About Aaron Jonah Lewis
Champion fiddler Aaron Jonah Lewis has been elbow-deep in traditional American fiddle and banjo music since their first lessons at the age of five with Kentucky native Robert Oppelt. Lewis has taken blue ribbons at the Appalachian String Band Festival in Clifftop, WV, and at the Old Fiddlers Convention in Galax, VA, the oldest and largest fiddlers convention in the country. They are also noted for their mastery of multiple banjo styles. They spend most of their time teaching, touring as a solo performer, with the Corn Potato String Band, and other projects.
Lewis has appeared on dozens of recordings from bluegrass and old time to traditional jazz, contemporary experimental and Turkish classical music projects. They have taught workshops at the the Royal Scottish Academy of Music and Drama in Glasgow and at the English Folk Dance and Song Society in London. They also play and teach banjo, mandolin, and guitar and are currently based in Detroit.
As a banjoist, Lewis explores some interesting veins in the roots of Old Time, Bluegrass, Ragtime and Jazz music through their newest recording, “Mozart of the Banjo: The Joe Morley Project.” This project is devoted to the music of the great English prodigy and virtuoso composer Joe Morley (1867-1937), who wrote a significant body of great banjo pieces in a technique that people today call “classic fingerstyle.”
Greg Adams, Archivist at the Smithsonian Center for Folklife and Cultural Heritage, says, “Lewis is one of the few performing musicians with the facility to build compelling musical bridges between the printed banjo music and techniques of the 19th century and the instrument’s journey into recorded sound by the turn of the 20th century.”
Other musicians featured on the album include banjoist Ben Belcher, pianists Tessa Hartle and Cami Celestia, Grace van’t Hof on ukulele and Rachel Pearson on bass. The album has been released on Tiki Parlour Recordings in early 2020.

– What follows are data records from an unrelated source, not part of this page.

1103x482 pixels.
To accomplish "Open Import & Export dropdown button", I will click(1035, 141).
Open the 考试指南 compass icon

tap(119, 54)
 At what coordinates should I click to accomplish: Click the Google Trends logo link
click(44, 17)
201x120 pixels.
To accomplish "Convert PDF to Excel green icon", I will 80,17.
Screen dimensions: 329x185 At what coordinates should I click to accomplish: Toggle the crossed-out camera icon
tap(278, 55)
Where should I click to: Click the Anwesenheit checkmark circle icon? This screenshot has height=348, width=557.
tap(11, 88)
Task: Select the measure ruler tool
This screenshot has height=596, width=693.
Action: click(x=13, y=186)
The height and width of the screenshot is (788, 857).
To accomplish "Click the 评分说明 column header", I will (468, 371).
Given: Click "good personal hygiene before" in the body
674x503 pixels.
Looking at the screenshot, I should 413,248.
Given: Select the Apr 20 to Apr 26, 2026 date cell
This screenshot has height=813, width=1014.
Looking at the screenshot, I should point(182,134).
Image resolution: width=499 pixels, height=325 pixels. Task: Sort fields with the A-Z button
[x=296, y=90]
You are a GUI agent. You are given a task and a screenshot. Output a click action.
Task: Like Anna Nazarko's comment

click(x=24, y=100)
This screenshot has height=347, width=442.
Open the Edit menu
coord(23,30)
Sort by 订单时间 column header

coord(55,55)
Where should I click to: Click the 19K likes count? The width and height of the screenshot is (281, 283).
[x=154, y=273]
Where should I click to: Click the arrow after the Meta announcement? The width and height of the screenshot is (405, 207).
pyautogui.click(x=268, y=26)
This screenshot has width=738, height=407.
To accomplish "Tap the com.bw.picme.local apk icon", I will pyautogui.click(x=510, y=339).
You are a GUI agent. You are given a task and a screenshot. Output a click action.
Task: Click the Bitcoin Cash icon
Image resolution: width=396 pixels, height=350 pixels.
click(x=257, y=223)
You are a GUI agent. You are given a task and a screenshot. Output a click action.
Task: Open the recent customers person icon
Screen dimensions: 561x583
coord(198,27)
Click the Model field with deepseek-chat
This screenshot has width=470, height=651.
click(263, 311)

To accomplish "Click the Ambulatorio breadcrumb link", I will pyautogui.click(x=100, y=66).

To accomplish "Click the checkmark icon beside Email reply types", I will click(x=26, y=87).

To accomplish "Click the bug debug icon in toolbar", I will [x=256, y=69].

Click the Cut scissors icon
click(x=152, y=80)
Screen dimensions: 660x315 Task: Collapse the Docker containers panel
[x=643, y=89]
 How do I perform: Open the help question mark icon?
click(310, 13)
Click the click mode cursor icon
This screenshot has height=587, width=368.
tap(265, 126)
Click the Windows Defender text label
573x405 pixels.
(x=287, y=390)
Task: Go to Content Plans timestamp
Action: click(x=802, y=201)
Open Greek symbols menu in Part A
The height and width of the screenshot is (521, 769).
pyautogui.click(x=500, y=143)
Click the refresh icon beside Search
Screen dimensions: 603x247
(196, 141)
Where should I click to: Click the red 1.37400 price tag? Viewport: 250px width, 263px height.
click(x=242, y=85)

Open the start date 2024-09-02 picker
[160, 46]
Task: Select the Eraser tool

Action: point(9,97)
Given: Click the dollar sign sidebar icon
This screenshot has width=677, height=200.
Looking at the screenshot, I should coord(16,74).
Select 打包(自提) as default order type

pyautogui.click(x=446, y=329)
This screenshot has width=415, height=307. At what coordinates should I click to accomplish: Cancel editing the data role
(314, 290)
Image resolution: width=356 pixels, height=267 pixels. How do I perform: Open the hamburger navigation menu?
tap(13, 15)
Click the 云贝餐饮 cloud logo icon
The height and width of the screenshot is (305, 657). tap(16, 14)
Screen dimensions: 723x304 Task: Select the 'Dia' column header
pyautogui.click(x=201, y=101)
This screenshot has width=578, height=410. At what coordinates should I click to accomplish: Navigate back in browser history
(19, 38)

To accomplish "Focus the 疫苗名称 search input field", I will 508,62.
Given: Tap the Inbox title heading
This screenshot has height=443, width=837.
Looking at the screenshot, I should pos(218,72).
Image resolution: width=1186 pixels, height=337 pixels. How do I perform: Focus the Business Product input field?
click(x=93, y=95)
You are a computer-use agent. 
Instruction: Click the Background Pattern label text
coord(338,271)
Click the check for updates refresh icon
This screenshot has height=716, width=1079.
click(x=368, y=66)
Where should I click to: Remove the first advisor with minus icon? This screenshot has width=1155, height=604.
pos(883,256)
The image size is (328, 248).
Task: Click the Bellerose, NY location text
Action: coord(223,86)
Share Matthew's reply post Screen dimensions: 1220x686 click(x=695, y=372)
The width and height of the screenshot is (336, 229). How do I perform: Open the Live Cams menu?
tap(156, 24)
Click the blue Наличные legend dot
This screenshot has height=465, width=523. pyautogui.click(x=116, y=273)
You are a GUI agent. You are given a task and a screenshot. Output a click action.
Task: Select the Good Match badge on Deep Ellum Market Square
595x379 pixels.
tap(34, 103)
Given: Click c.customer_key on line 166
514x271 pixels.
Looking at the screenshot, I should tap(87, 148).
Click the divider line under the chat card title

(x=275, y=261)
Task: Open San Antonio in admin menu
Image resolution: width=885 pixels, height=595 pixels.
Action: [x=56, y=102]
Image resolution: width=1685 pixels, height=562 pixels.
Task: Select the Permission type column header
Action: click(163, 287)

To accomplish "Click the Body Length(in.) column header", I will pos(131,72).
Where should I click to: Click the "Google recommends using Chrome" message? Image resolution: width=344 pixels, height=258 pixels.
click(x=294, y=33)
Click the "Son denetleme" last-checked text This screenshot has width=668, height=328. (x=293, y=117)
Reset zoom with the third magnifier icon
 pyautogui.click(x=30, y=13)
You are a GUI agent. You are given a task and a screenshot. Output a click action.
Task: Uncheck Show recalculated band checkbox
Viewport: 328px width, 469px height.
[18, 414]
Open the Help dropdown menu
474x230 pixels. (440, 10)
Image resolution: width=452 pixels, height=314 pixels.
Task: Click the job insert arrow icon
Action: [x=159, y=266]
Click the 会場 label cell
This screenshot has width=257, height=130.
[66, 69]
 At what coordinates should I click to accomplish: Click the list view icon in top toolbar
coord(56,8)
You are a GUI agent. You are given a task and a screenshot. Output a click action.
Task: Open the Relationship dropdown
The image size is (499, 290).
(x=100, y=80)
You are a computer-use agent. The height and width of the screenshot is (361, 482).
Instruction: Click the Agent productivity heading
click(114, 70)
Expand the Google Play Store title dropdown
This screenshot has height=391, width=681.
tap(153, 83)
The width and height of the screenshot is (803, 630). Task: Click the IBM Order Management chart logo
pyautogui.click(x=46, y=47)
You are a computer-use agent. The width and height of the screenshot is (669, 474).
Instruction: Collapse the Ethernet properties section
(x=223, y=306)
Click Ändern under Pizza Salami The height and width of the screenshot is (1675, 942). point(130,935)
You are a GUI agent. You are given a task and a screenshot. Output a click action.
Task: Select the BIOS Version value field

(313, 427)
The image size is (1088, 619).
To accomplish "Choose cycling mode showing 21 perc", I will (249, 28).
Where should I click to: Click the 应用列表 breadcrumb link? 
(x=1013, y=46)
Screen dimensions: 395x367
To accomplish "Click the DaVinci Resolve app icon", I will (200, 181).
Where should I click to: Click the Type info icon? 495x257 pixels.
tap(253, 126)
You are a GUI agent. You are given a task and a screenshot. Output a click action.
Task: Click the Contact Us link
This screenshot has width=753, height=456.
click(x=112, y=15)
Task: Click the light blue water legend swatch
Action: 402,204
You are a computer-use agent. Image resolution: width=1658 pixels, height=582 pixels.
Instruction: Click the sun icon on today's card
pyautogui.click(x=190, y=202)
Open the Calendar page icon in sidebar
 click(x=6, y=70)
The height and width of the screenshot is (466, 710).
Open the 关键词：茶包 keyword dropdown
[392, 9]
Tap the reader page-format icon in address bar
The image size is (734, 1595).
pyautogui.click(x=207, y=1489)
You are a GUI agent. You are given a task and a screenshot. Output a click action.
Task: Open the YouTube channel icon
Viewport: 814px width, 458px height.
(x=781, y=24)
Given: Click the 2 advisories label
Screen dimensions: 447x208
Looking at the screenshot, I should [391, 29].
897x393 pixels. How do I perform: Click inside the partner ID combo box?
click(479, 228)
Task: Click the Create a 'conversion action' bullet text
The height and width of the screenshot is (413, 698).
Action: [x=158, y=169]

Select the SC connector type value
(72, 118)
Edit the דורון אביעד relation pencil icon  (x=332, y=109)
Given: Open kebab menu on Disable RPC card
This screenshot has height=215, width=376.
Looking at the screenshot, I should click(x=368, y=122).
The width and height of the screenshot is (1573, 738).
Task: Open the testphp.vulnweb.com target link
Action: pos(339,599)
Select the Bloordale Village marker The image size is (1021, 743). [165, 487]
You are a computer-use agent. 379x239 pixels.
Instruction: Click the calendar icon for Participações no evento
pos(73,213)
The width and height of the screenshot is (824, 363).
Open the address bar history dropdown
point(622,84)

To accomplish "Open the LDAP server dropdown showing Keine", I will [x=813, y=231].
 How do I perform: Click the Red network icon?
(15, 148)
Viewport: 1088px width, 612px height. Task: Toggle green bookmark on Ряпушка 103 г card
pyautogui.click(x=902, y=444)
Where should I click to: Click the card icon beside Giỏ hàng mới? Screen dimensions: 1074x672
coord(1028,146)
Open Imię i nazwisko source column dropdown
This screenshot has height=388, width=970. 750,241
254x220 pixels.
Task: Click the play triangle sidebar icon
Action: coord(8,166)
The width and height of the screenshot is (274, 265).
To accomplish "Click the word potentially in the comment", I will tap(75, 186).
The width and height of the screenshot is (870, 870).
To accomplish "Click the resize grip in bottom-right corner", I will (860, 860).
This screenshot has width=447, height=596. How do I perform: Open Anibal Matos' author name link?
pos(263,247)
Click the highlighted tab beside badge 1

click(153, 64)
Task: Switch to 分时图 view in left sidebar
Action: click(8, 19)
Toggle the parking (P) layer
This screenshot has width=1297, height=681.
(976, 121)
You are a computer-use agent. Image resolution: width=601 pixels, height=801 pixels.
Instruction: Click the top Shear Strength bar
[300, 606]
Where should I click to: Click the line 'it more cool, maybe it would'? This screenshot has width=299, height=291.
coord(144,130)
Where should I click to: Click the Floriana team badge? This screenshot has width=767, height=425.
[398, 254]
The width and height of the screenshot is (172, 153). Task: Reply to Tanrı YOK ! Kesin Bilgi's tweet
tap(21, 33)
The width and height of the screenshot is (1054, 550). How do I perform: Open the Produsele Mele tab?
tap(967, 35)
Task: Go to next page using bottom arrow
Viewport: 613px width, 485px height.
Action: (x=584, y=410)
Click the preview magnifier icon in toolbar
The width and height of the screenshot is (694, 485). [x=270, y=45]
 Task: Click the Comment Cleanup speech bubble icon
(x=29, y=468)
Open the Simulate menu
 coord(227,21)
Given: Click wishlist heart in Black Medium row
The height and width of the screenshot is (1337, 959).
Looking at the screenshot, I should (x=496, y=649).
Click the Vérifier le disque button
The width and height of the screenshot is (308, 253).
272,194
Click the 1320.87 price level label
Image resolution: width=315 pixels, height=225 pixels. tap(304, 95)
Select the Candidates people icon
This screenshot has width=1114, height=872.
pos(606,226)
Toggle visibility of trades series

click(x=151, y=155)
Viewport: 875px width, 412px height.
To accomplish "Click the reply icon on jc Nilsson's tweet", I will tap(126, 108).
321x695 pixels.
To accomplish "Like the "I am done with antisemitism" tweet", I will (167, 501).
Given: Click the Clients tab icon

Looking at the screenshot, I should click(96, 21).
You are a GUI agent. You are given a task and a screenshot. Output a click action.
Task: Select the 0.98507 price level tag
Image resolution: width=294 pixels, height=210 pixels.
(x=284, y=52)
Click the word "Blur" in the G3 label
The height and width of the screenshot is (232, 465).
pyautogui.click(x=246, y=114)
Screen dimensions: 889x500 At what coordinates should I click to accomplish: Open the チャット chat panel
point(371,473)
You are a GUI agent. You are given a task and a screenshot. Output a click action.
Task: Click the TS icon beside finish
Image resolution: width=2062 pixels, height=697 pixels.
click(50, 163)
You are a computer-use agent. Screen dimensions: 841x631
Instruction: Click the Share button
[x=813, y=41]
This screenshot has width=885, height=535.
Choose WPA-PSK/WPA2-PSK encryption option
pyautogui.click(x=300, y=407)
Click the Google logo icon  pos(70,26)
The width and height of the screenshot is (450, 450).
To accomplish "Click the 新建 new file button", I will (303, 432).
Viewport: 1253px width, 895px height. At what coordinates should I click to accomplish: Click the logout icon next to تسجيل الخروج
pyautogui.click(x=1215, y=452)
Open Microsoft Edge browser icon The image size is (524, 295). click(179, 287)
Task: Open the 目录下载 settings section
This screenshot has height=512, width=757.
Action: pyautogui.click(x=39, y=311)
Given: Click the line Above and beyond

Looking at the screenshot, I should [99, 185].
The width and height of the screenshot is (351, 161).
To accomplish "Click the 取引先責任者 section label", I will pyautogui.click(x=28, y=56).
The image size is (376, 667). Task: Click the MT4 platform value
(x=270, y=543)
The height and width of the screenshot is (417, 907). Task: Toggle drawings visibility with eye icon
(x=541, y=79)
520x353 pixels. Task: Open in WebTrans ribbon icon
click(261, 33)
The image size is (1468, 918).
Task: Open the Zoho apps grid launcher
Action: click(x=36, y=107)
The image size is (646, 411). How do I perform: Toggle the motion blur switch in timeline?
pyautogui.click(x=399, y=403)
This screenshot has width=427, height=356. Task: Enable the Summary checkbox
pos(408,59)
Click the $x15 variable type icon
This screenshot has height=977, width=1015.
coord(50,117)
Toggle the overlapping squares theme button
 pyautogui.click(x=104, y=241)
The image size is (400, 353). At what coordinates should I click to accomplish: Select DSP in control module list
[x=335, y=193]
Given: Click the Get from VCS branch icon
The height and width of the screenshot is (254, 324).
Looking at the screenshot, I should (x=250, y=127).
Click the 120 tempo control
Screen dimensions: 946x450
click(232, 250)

Aaron Jonah Lewis is passionate about sharing early fingerstyle banjo music. They bring light to the fact that classic banjo was the most popular form of music a hundred years ago, though today it’s almost entirely forgotten. They are “trying to keep (classic banjo) alive and spread it around, as it’s a delightful style that brings joy and connects us to the depth of our shared American history.”